▶ _YOUR ASSIGNMENT_:
Show every line in the entries below where the word "next" appears.

Collected data entries
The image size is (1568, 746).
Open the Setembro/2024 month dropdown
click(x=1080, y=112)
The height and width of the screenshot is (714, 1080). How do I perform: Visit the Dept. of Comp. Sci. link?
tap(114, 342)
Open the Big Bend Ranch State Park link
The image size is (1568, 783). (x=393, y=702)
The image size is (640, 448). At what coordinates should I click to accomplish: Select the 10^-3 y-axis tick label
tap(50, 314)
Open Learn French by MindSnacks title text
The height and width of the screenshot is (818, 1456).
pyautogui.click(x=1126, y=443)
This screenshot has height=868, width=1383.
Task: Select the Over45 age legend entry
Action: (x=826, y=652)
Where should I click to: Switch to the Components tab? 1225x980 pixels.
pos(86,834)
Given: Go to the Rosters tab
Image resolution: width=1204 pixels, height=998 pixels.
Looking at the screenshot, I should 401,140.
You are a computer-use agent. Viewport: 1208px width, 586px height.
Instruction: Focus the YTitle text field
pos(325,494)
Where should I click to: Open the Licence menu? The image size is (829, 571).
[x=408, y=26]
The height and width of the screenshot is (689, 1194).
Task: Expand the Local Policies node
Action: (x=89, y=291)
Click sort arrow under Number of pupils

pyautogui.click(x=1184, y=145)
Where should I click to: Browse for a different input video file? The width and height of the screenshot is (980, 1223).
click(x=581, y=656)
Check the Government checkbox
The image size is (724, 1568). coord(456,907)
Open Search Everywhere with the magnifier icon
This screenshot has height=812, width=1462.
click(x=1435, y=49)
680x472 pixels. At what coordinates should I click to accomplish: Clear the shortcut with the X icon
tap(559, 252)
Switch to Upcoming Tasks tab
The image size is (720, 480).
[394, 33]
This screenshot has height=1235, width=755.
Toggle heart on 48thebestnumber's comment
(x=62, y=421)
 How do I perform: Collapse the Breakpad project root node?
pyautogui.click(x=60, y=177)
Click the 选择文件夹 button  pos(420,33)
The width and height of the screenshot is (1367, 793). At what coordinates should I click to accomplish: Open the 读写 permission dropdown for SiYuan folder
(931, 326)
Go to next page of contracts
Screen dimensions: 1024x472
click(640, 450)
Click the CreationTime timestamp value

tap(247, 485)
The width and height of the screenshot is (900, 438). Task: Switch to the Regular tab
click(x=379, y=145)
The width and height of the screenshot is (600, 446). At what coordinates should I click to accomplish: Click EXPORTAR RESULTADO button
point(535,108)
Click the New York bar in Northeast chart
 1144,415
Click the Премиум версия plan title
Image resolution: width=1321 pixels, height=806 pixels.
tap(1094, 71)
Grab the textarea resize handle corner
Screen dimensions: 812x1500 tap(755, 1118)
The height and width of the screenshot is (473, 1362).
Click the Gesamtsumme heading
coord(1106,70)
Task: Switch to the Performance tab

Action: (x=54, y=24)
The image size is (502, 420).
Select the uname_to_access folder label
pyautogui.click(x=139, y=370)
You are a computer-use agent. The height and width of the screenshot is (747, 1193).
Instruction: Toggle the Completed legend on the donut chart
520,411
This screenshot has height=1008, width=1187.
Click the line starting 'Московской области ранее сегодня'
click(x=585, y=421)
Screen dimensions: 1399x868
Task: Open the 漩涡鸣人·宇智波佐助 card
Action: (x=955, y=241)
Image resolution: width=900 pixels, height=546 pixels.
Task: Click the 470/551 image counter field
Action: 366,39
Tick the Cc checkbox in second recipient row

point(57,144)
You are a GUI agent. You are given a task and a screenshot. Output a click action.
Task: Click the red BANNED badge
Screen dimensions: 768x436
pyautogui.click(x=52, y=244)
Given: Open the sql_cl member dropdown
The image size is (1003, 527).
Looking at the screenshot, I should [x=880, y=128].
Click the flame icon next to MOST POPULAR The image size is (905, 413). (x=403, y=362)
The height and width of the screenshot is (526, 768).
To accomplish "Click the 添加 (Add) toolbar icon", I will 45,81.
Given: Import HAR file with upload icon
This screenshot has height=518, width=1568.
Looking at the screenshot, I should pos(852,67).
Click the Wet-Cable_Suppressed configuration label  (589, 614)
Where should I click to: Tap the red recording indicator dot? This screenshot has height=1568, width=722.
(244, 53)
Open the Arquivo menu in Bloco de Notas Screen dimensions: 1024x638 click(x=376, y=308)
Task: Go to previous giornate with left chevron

▶ _TASK OUTPUT_:
Go to next page of contracts
Click the flame icon next to MOST POPULAR The image size is (905, 413). (x=403, y=362)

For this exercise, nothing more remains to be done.